3.2) Memory injector/detachment
This is actually more complicated.
I don't believe that last layer outputs are the same as first layer inputs(maybe they should be if we were to train embed_out
as embed_in.mT
), therefore there is a special layer, called "memory solidifier". It has 2 properties: a) it's not causal, each token can see each other token. There is no reason why memory token 2 should see memory token 1 but not memory token 3. b) Internally it calculates data for last M-1
tokens (excluding SEP). The role of the layer is to take the output of the last layer and massage it into the form acceptable by 1st layer. Since it affects only last ~30 tokens, it's not that slow.
It returns two values: state without memory separator and tokens and output memory.
4) BakaBlock. The layer. The spaghetto!
Single layer produces output based on four parts: residual connection (this one is easy, yay!), MEGA, MLP, and self-attention.
Twists:
- MLP and Mega are gated. Mega output is passed through FC layer, its result passed to sigmoid, result of sigmoid is multiplied. Think silu on steroids. So if silu is
Y=X * Sigmoid(X)
, this one isY=X * SIGMOID(XW)
. This produced better results. - MLP is gated by self attention output rather than itself. On tiny stories dataset it produced better results.
- This is embarrassing, but I mixed Q&K and V. Mega supposed to pass Q and K through EMA, not V. Oops.
5) MegaLayer.
I copied lucidrains's implementation, changed it to have no heads(as bakallm doesn't use multiple heads), and that's it.
The only change I've added is cache usage, so instead of T
tokens, we process 2T
(and here T includes memory tokens both prefixes and suffixes - as in present, so in past)
6) MLP
Usual MLP you can find in llama. For act, ReLU is used. I read it's somewhat worse in NLP tasks than modern SiLU, but I already have enough of gates, and ReLU is such neato to backprop, I couldn't resist.

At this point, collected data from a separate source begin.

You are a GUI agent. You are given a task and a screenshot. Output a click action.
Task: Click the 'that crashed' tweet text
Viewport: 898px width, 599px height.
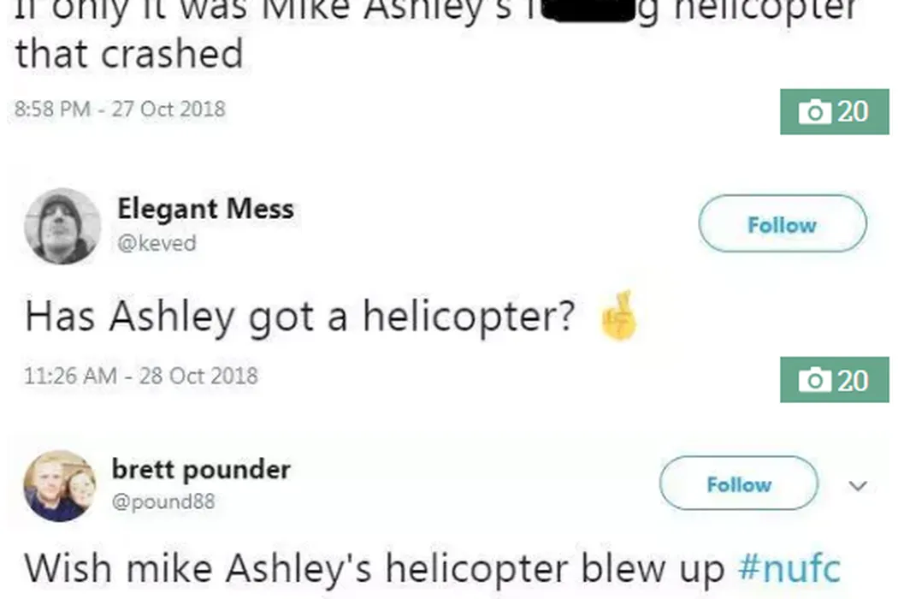(x=129, y=53)
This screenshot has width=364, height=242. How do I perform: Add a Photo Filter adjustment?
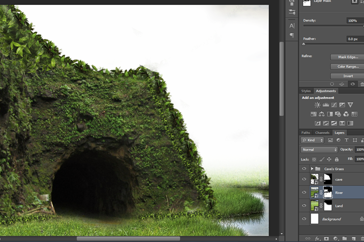point(338,114)
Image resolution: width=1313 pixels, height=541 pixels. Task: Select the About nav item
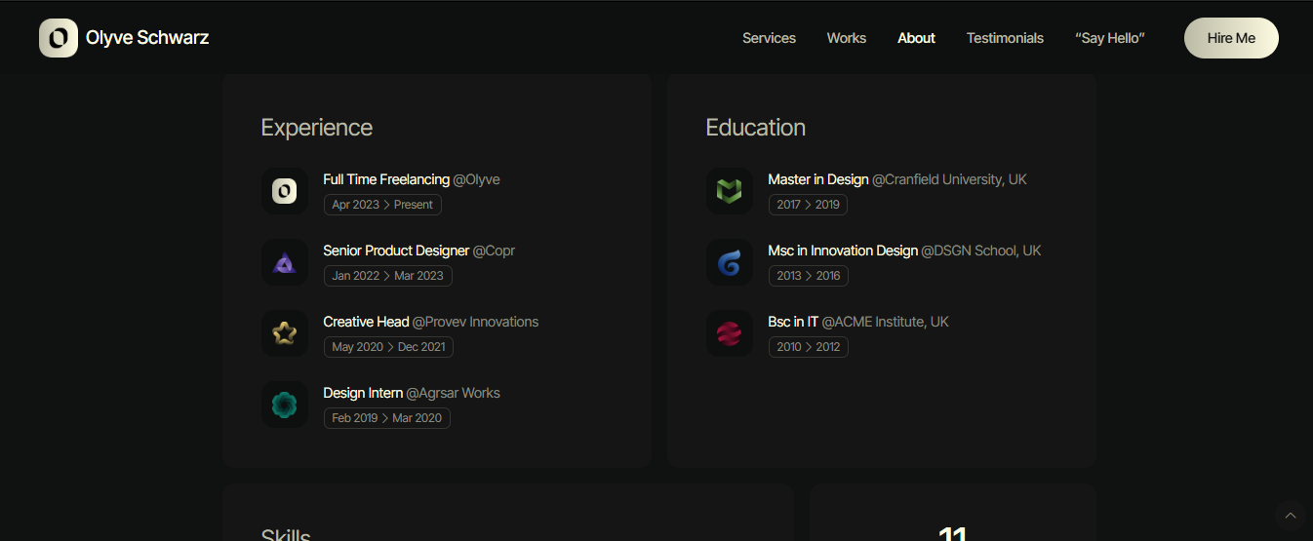(916, 38)
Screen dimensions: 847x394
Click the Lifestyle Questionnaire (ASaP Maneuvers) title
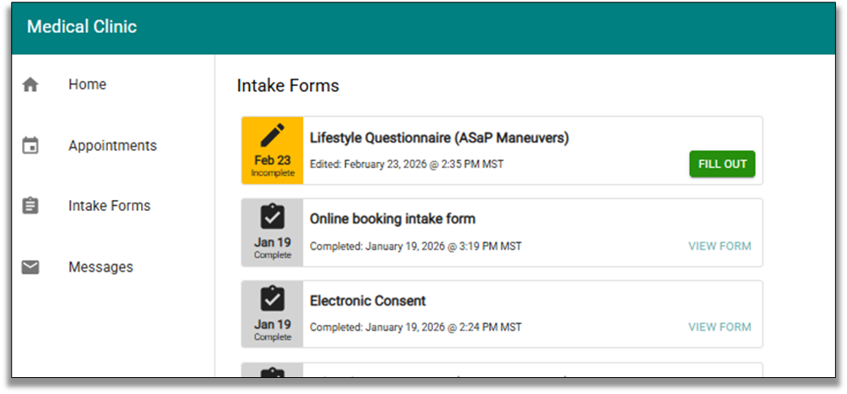(x=439, y=138)

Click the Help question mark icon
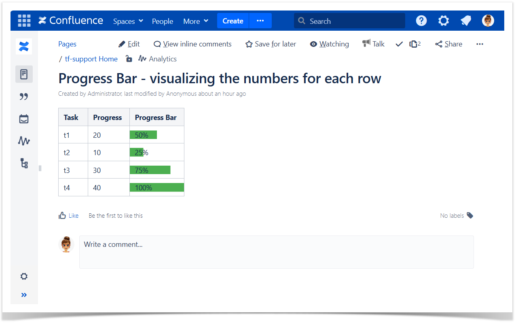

7) Attention to small values
This one is doozy.
First of all, it uses norm like Persimmon. Secondly, it also uses 1-q
and 1-k
concatenated to q,k.
Consider the Q=[1,0,0,0,0]
. K1=[1,1,1,1,1]
, K2=[1,0,0,0,0]
. If you ask self-attention, then Q is as similar to K1 as it is similar to K2. Say no to disregarding small values!
Conspiracy against small numbers will be no more! Concatenating with n-Q
where N is learnable scalar improves training quite a bit, as now such vectors will be treated differently!
(For the record I tested it in small gpt neox by concatenating it right before matmul, but it didn't work, or well).
Next, we have only 1 head, under influence of MEGA. They stated that gating output is as good as having several heads, and you don't have to perform O(N*N)
calculation several times once for head(I'm not sure if optimized kernels do it, but one head sounds better than several)
It's also the reason flash attention can't be used. It's limited in size to 256 head_dim. We have 768.
A
is number of values to attend - reminder that in memory solidifier we update only memory. (I actually in the code take first (T-A)
and concatenate to keep T tokens, but I was too lazy to draw it and it's not important)
And with that BakaLLM architecture is described! I promised you need barf buckets. Well, I will fix EMA->attention inputs at some later time. Next time we'll talk about evaluation and current results. They are not fantastic. The world can sleep safe, for now.
Mandatory nap is mandatory after all!